Does anyone have a counterexample to the following conjecture?
Conjecture:
Suppose that the terms $a_{n}$ is a sequence of rational numbers and further that for all real numbers $r$, there are infinitely many $a_{n}$ with $\frac{a_{n+1}}{a_{n}} \neq r$. This means, in particular that the sequence is NOT geometric. Then, the series
$$\sum_{n=1}^{\infty} a_{n}$$
either diverges or converges to an irrational number.
If this statement conjecture were true, it would imply that $\zeta(2n+1)$ is irrational for all $n \in \mathbb{Z}^{+}$, which (I believe) is still an open problem.
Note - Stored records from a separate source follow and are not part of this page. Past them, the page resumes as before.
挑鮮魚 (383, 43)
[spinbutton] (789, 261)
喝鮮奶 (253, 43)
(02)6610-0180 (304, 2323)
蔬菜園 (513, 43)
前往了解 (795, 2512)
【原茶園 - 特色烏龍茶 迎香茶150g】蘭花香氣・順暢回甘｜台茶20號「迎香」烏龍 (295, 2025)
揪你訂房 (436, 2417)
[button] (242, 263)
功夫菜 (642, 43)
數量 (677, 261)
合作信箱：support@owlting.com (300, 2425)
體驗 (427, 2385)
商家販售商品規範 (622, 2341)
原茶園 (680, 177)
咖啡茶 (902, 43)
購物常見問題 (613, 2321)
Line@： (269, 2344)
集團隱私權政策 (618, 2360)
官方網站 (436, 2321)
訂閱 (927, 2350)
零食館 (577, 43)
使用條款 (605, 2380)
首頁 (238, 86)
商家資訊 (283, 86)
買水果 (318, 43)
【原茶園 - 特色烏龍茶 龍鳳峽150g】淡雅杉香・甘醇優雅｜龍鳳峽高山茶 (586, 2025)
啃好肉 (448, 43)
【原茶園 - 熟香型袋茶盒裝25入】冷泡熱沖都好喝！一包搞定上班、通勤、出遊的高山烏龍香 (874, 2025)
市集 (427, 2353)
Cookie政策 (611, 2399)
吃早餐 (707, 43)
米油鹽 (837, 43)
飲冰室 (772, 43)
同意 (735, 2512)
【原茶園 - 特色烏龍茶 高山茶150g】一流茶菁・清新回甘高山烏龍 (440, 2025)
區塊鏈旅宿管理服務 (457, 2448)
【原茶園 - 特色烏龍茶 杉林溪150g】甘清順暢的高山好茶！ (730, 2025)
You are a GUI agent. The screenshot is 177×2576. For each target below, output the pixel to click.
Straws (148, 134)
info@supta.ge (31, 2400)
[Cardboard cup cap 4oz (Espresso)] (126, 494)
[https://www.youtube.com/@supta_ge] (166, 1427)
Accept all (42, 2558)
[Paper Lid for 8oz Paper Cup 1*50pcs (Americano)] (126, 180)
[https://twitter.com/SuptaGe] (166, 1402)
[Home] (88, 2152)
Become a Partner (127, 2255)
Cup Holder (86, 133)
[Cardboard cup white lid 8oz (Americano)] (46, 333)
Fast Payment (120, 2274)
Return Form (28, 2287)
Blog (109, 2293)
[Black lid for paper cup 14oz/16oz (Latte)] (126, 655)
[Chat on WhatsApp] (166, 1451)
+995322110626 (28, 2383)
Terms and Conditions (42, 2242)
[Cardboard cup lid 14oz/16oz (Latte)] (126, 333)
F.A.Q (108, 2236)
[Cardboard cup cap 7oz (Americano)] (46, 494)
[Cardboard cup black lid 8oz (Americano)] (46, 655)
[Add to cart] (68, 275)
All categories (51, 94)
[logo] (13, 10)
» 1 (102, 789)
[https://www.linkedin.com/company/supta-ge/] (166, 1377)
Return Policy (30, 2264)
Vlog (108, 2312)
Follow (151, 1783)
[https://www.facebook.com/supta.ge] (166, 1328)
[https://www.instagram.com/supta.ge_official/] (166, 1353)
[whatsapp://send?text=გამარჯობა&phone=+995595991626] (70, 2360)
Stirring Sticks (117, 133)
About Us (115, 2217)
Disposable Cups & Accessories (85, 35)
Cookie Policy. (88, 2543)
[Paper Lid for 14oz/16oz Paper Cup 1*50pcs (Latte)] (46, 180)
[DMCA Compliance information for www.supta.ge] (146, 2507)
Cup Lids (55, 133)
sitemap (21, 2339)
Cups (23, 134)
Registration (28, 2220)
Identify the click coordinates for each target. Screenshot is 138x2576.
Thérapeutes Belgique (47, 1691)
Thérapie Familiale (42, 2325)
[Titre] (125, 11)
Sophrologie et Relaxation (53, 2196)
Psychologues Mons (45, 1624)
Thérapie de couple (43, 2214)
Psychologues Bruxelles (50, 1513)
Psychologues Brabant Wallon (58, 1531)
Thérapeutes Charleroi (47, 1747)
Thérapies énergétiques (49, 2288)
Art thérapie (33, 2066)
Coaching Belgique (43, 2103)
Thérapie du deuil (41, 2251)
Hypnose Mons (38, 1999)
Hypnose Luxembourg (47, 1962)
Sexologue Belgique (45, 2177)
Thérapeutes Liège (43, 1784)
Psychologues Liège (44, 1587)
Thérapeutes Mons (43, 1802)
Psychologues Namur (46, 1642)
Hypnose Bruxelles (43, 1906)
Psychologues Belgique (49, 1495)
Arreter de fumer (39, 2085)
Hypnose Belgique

I know there are some results that say that if $a_{n}$ is a sequence of integers that grows fast enough, then $\sum_{n=1} \frac{1}{a_{n}}$ is an irrational number, cf. results from Erdos and Strauss in the following paper
A derivative of an geometric power series answer your question. $$\sum_{n=0}^\infty x^n= \frac{1}{1-x} \Rightarrow \sum_{n=0}^\infty nx^{n-1}= \frac{1}{(1-x)^2}$$ in particular $$\sum_{n=0}^\infty \frac{n}{2^{n-1}}= \frac{1}{(1-\frac{1}{2})^2}=4$$ is a sequence of rational numbers converging to an rational number. Also taking $a_n=\frac{n}{2^{n-1}}$, we have $$\frac{a_{n+1}}{a_n}= \frac{1}{2} + \frac{1}{2n}$$ which is different from any real number infinitely many times.